Válido ressaltar que os direitos sociais, em especial o direito ao trabalho,

são direitos impostergáveis, essenciais e inafastáveis, por conseguinte,

fundamentais. Trata-se de direito que exige do poder público certa prestação

material, ou seja, exige uma atuação ativa. Logo, o indivíduo está cercado do

direito de exigir uma atuação estatal no sentido de melhorar suas condições de

vida.

Analisamos então, o texto constitucional:

Art. 6º São direitos sociais a educação, a saúde, a alimentação, o trabalho, a moradia, o lazer, a segurança, a previdência social, a proteção à maternidade e à infância, a assistência aos desamparados, na forma desta Constituição.

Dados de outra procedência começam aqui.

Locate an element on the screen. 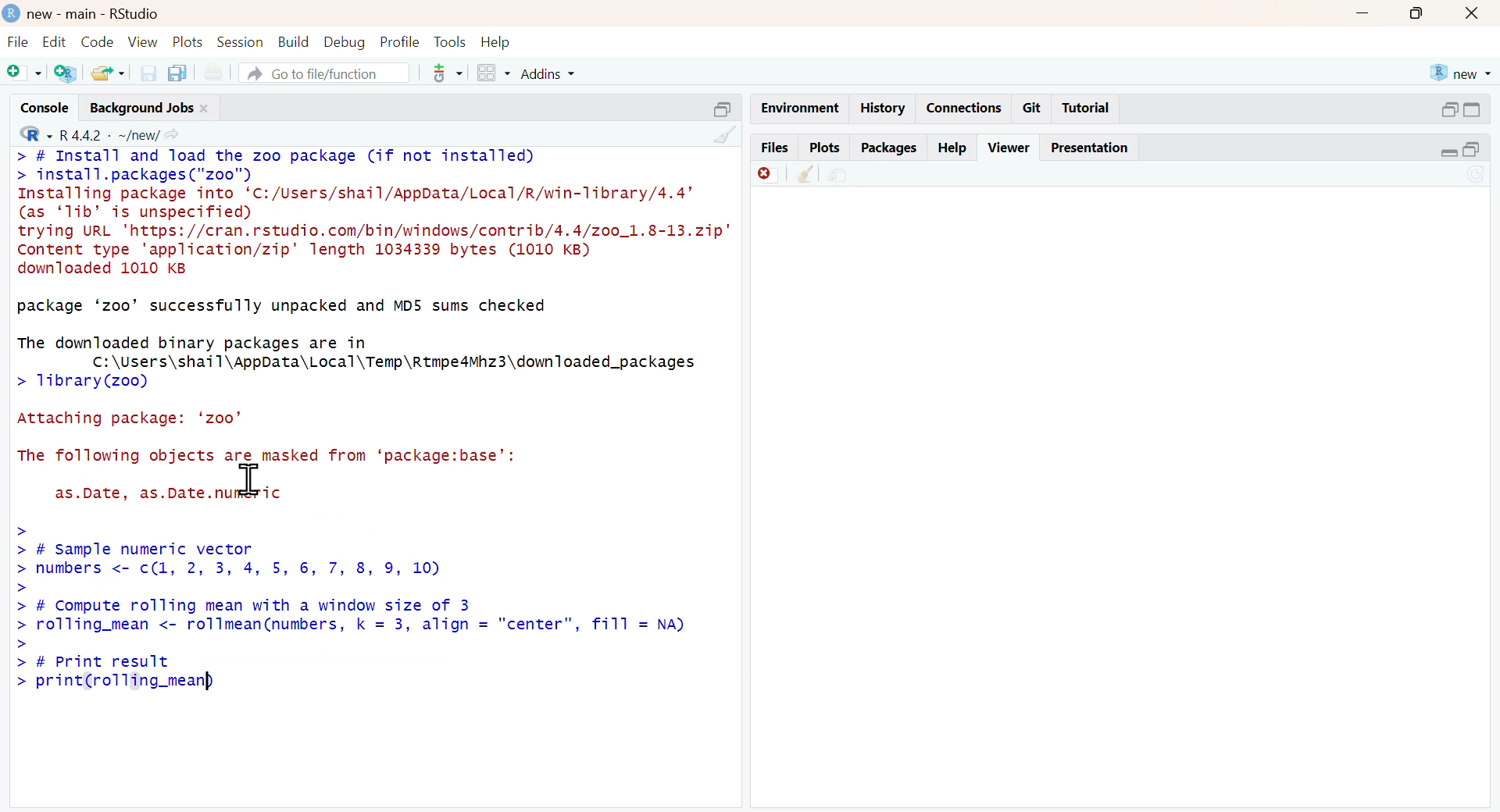  > # Install and Toad the zoo package (if not installed)

> install.packages ("zoo")

Installing package into ‘C:/Users/shail/AppData/Local/R/win-Tibrary/4.4’

(as ‘1ib’ dis unspecified)

trying URL 'https://cran.rstudio.com/bin/windows/contrib/4.4/zo0_1.8-13.zip"
Content type 'application/zip' length 1034339 bytes (1010 KB)

downloaded 1010 KB is located at coordinates (374, 213).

A norma constitucional apresenta-se de forma taxativa, enumerando os

direitos sociais dos quais a Constituição Federal assegura. Entretanto, a

simples disposição dos direitos acima citados não expressam, à primeira vista,

a grandeza e importância do significado que cada um desses itens possuí na

vida de um ser humano.

Refere Zélia Maria Cardoso Montal20 que o trabalho trata-se de uma

forma de “vínculo invisível” entre o indivíduo e o Estado oriundo do sentimento

de pertencimento à mesma categoria jurídica, sentimento de fraternidade que

une os integrantes de uma sociedade.

Nesse sentido, complementa:

Nesse aspecto, o status profissional estaria carregado de significação social, de sorte que o homem que não está incluído no “mundo do trabalho” ficaria praticamente excluído da sociedade21.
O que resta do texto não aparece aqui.